Of note, there was no statistically significant difference between patients who used in-person, virtual, or both visit types, when seeing a physician for a general medical or annual physical exam. This category includes both adult physicals and preventive care. This finding suggests some patients are willing to receive preventive health services though virtual care, rather than solely traditional in-person means.

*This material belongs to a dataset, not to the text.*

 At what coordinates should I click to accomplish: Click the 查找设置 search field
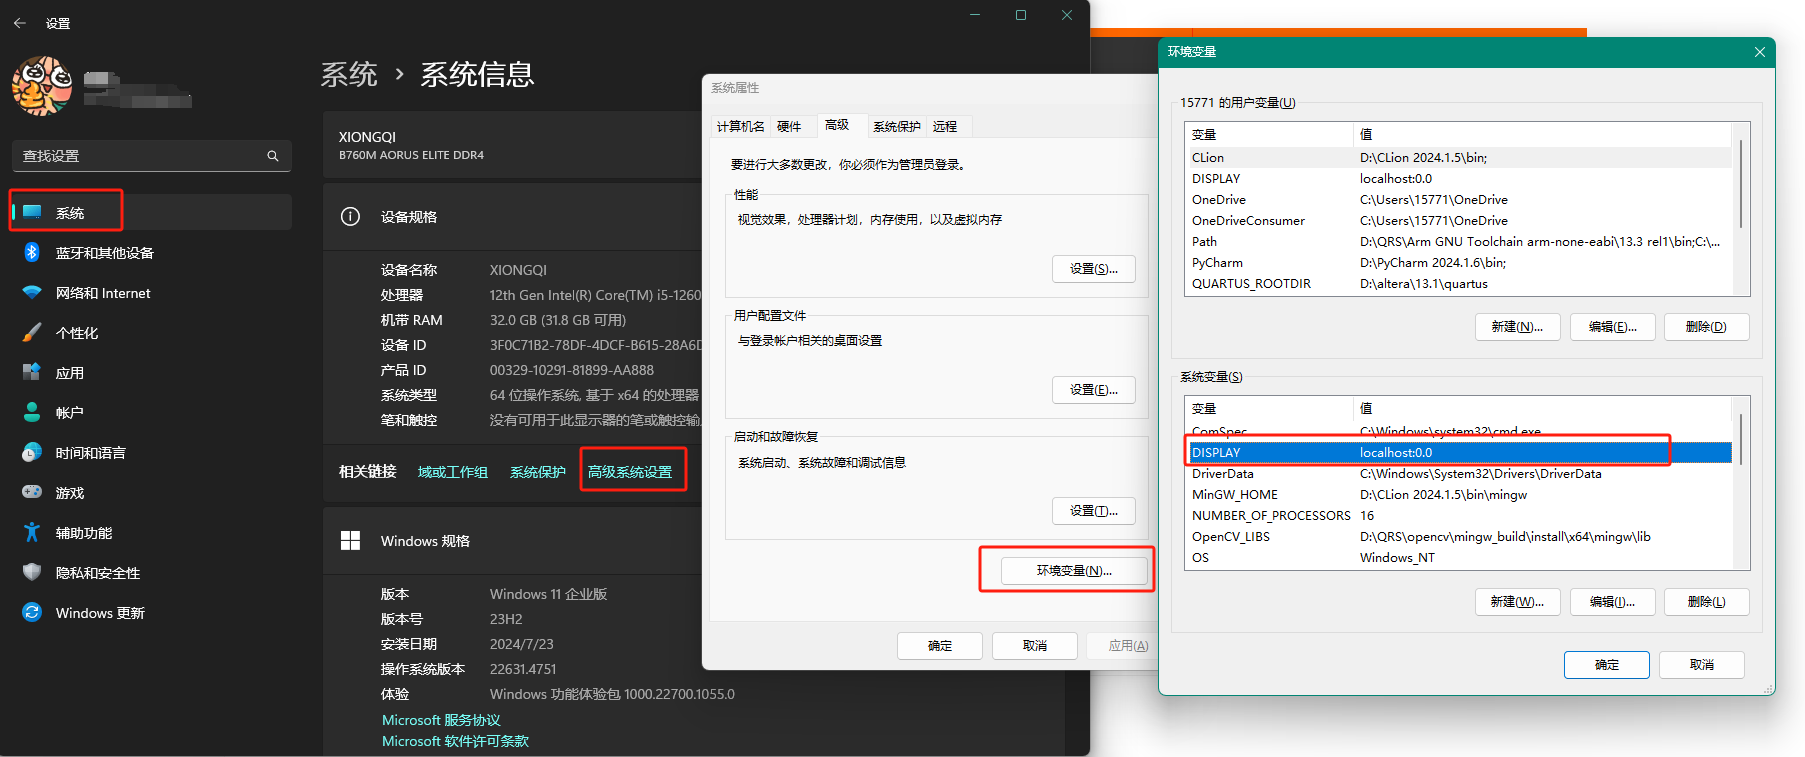(x=140, y=156)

Telemedicine has often been used to deliver urgent care,11,17 but our findings suggest its use should not be limited to urgent care alone. Some preventive care can be delivered virtually, including assessing a patient's risk factors and need for additional diagnostic screening and immunizations, without requiring an in-person physical examination. As Choosing Wisely guidelines37 do not recommend annual physical exams in healthy patients, telemedicine may offer patients a convenient opportunity to engage in preventive care and address health concerns.
Limitations
Our study has several limitations. First, there were a limited number of repeat visits. With the majority of patients completing only one visit in the clinic, it is difficult to assess whether the modality they chose for the one visit is truly how they will engage in healthcare in CWC longer term. This limitation will be addressed with further study within the CWC population. Second, these results may not be easily generalizable given our focused ACO population and our use of the HRA to limit the disease severity of our patients. The HRA also made it less likely for older patients to receive care through the clinic. Third, some diagnoses occur with higher prevalence in the CWC patient population compared to available NAMCS data and diagnosis groups. For example, urinary tract infection (UTI) as a single diagnosis code was not prevalent enough in CWC to make the top 10 diagnosis groups analyzed here; however, if grouped with other urinary symptoms, then UTI would be among the top 10 diagnosis groups. Finally, we were not able to compare this model to an external/existing model or to a traditional in-person primary care or urgent care-based telemedicine service.
Conclusions
Our study provides the first evaluation, to our knowledge, of the differences between patients who choose virtual versus in-person care. We found men were more likely to engage in virtual-only care and young patients are willing to accept virtual care, although many would prefer to complete an in-person visit first. Our findings suggest that a “bricks-and-clicks” model of care where telemedicine is supported by a brick-and-mortar location may be an effective way to leverage telemedicine to deliver primary care. Given the learnings achieved from this virtual care pilot, the decision was made to integrate the clinic into the rest of primary care to scale both the learnings and aspects of the model.
Supplementary Material
Acknowledgments
We are grateful to Stanford Translational Research Integrated Database Environment (STRIDE) for producing the data for this article. STRIDE is a research and development project38 at Stanford University to create a standards-based informatics platform supporting clinical and translational research. STRIDE was supported by the National Center for Research Resources and the National Center for Advancing Translational Sciences, National Institutes of Health, through grant UL1 RR025744. The content is solely the responsibility of the authors and does not necessarily represent the official views of the NIH. This study was supported by a Stanford Spectrum Learning Healthcare Innovation Challenge Grant.
Disclosure Statement
No competing financial interests exist.